Recensie Friesch Dagblad (Industry of Love)

Vorige week was Hans Teeuwen nog op de televisie te zien met zijn voorlaatste theatershow Dat dan weer wel . Nu toert hij alweer met zijn nieuwste programma door het land onder de titel Industry of love.

Het is weliswaar een werktitel, maar de show staat al als een huis. En dit huis laat nog beter zien dan zijn vorige shows dat Hans Teeuwen de nieuwe Toon Hermans is. Eigenlijk, de Toon Hermans in het kwadraat.

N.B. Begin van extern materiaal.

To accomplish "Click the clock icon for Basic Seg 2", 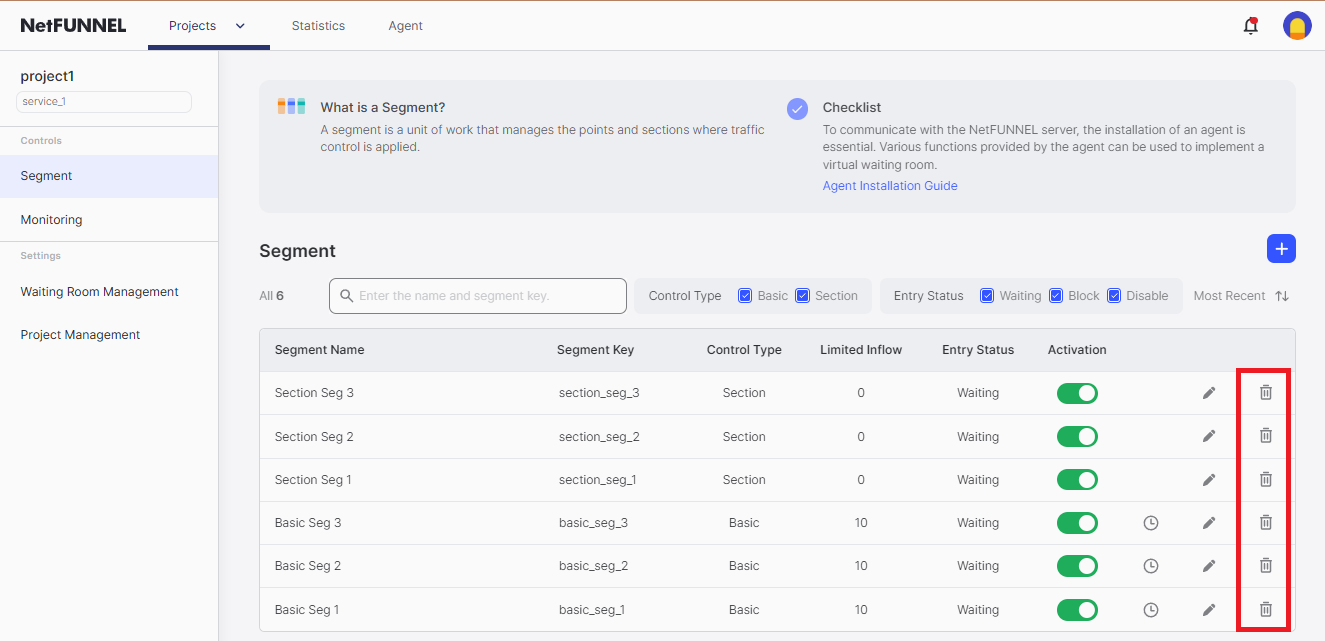I will pos(1151,566).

Niet dat zijn onderwerpen lieflijk en beschaafd, menslievend ondeugend zijn, want dat zijn ze absoluut niet - en gelukkig maar. Maar Teeuwen maakt zoals Toon Hermans dat ook zo fantastisch kon, gebruik van het eenvoudige verhaal met daarbij het woord in zijn meest absurde en tegelijkertijd clowneske vorm. Hij toont, veel scherper nog dan Hermans overigens, de kwetsbare mens met zijn zoeken naar orde, logica en samenhang in een wereld die deze karakteristieken kent noch bezit.

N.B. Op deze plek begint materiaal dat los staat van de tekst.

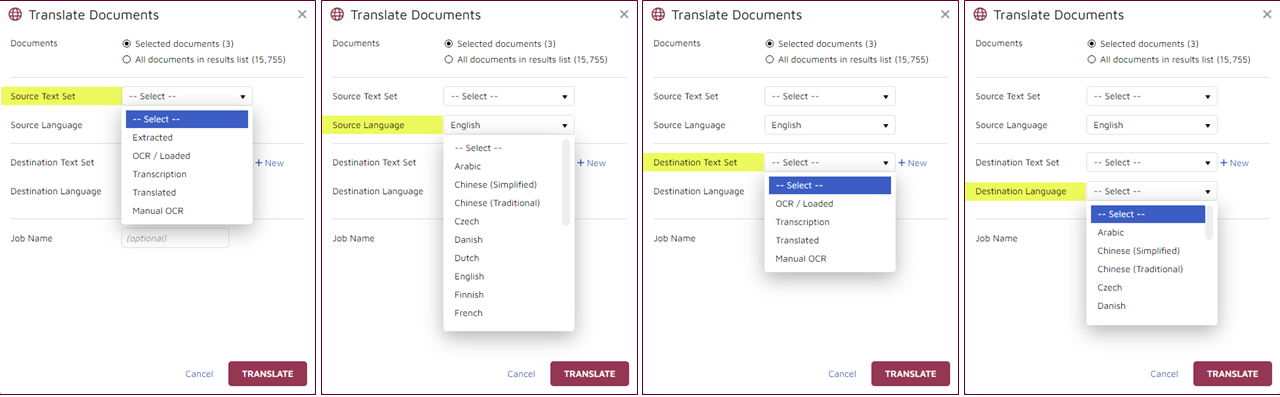The image size is (1280, 397).
Task: Click plus New icon beside open Destination Text Set list
Action: tap(912, 163)
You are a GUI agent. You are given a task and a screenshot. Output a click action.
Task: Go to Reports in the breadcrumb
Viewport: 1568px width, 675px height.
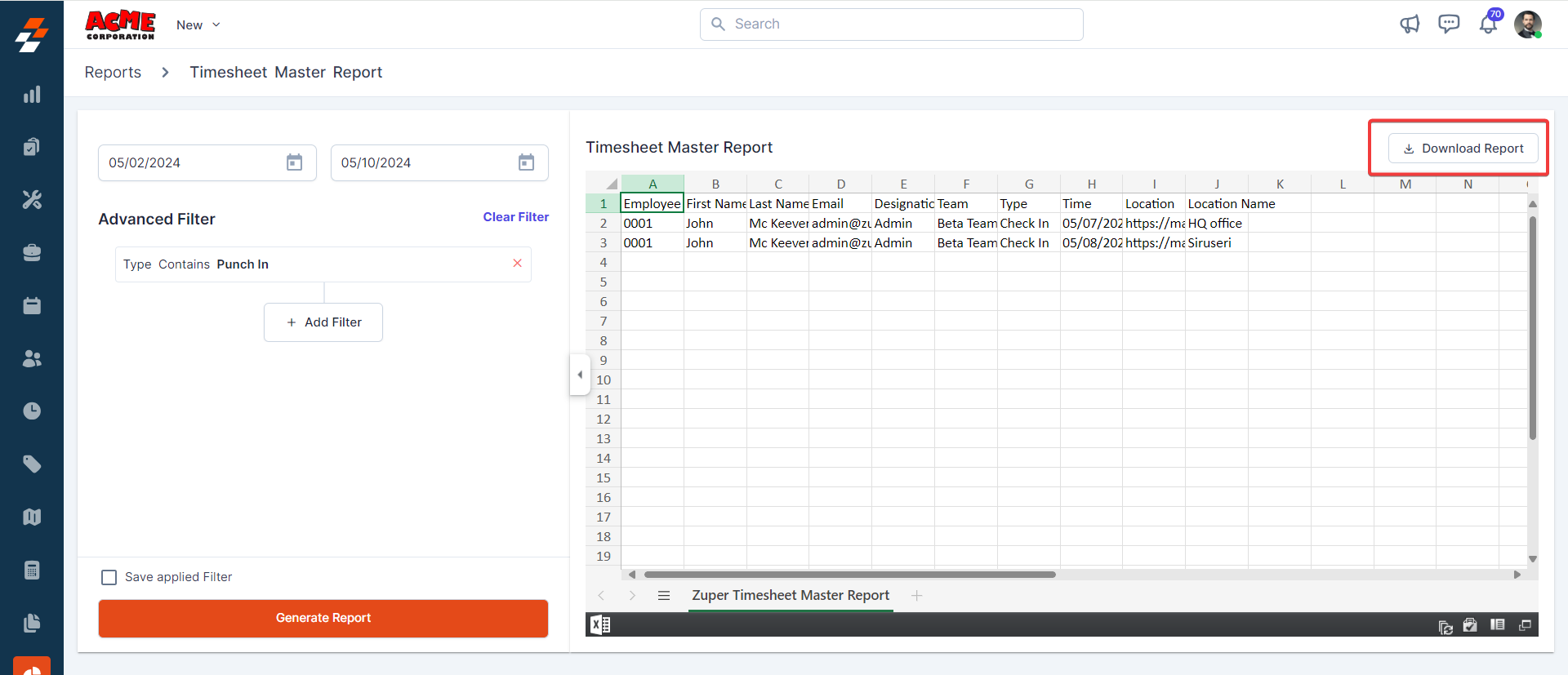[x=113, y=73]
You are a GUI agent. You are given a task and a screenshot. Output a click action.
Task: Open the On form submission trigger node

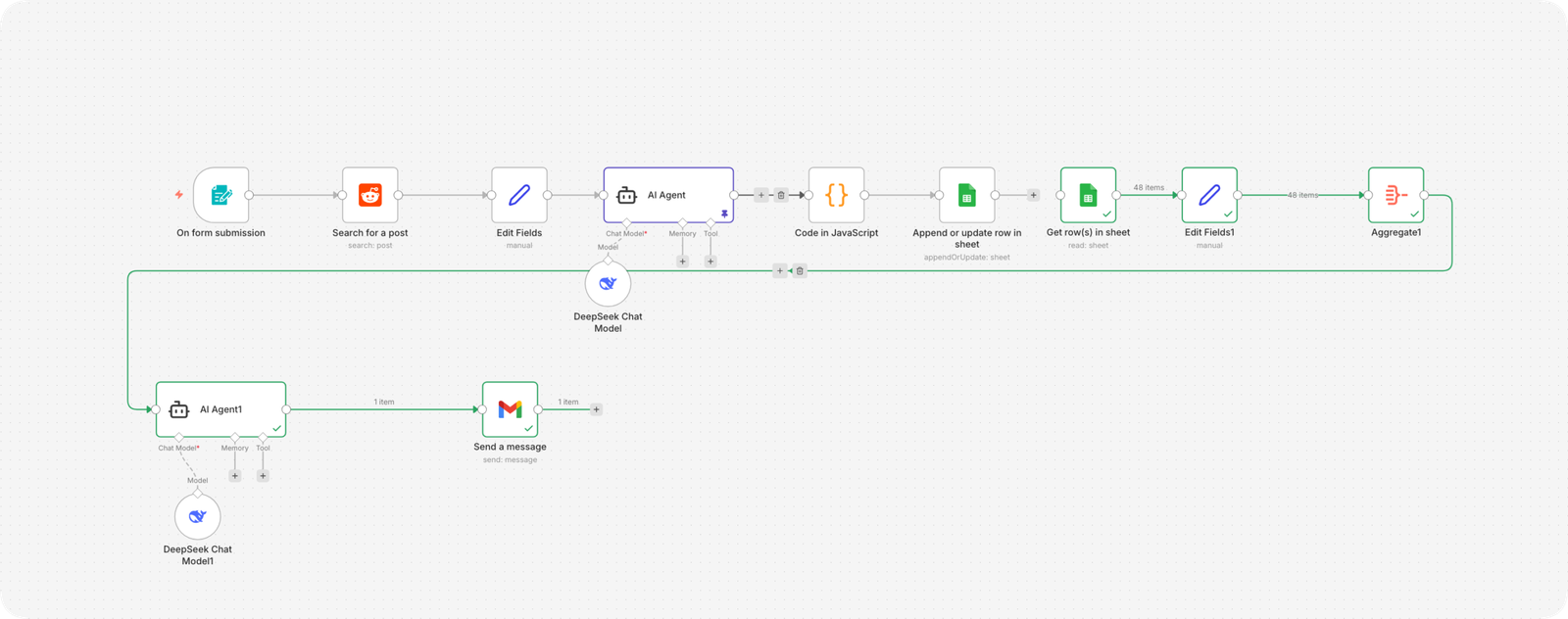click(x=220, y=195)
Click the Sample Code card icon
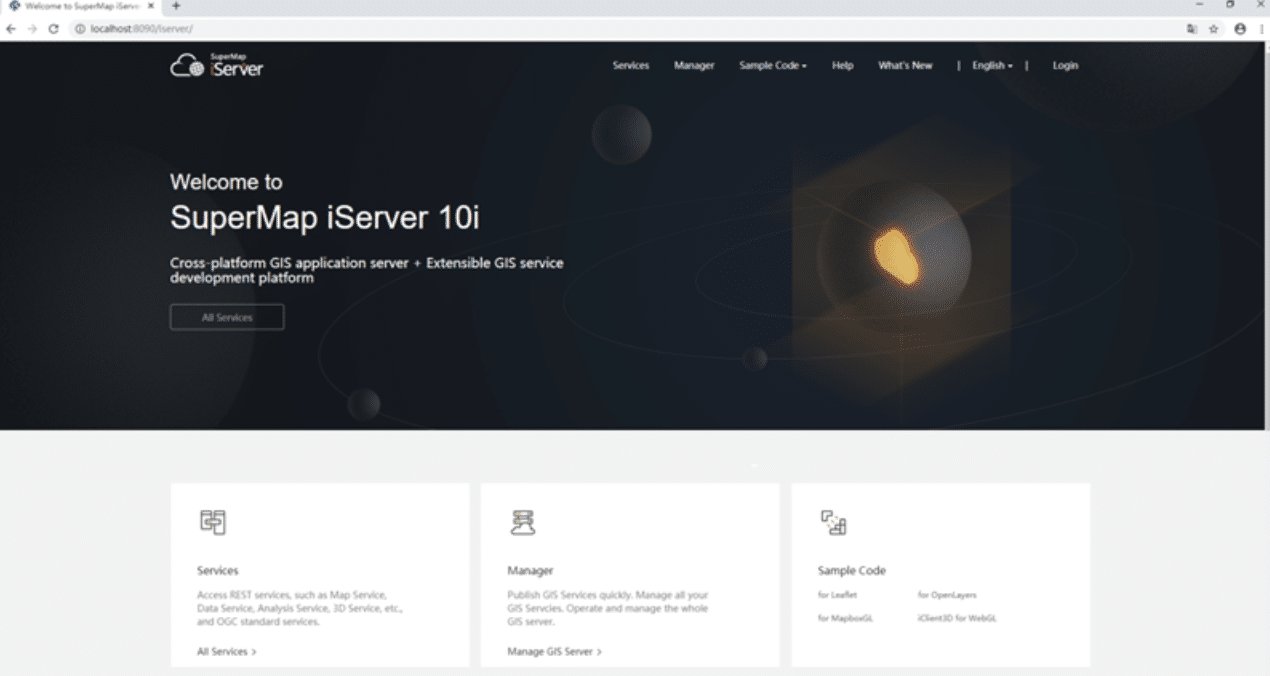The height and width of the screenshot is (676, 1270). (834, 522)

De onmogelijkheid tot werkelijk communiceren binnen zo’n illusionaire werkelijkheid die Teeuwen met zijn epistels oproept, begint al met zijn verhaal over de kikvorsman die bij hem op de schoot zit ergens op een flatgebouw. Je wordt als toeschouwer daarmee plotseling geconfronteerd en gaat met hem daarin mee omdat Hans Teeuwen op een geweldige en bijna onnavolgbare manier het woord beheerst. Totdat Teeuwen weer dit ‘basisverhaal’ verlaat en over de meest stompzinnige dingen uitweidt, als hij al niet à la Mick Jagger danst waar de spanning vanaf druipt. Over het prachtige circusverhaal met de ver uiteenlopende types die Teeuwen met zijn elastische stem en zijn fantastisch beheersbare mimiek en motoriek prachtig uitbeeldt. Je zit in feite dan direct in de wereld van de auteur Bordewijk die je met zijn fantastische verhalen ook deelgenoot daarvan kan laten zijn.

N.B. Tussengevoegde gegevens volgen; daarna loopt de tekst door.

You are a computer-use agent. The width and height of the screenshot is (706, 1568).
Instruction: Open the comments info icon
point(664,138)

Hans Teeuwen wil niet emotioneren, wil je niet het gevoel geven van veilig lekker lachen. Hij is daar de komiek ook niet voor. Zijn harde grappen over het klein klein kleutertje dat in zijn hof ‘gewoon’ maar wat kuiert en genadeloos een spervuur van verwijten naar zijn hoofdje geslingerd kan krijgen en de ondeugende bootsjongen die even later een hitsige Duitser verleidt-preek; Hans Teeuwen schudt je daarmee wakker.
Op de keper beschouwd, schopt Teeuwen op zijn manier de toeschouwers een geweten. Misschien wel een cabaretgeweten. Met zijn spiegelende zwarte humor en zijn galbittere grappen over bij voorbeeld zijn ex-vriendinnen, zijn vader die hem veel te hard een slaapliedje voorzingt, aait hij het publiek allesbehalve over de bol. Ook al steekt hij datzelfde publiek aan het einde van deze show in een bijna Toon Hermans-parodie de ene veer na de ander in dat gedeelte van het lichaam waarover hij daarvoor zo onschuldig-romantisch zingt met de woorden: ‘Wie ben jij, om te oordelen over mijn anus’. (Zijn stemgeluid en zijn pianospel mogen er trouwens ook zijn!)

Industry of love gaat ook over de liefde. De kleine, de grote, de verborgen, de lichamelijke, de beroemde en de oneigenlijke liefde (de liefde voor een fiets in het heerlijke verhaal over de rechercheurs Jackson en Malone). Hans Teeuwen ontrafelt die liefde in vormen die je niet herkent, maar zeer zeker wel aanvoelt. Het is een schitterende vertelshow en het lijkt erop dat Hans Teeuwen per voorstelling alleen maar beter, beter en nog beter wordt.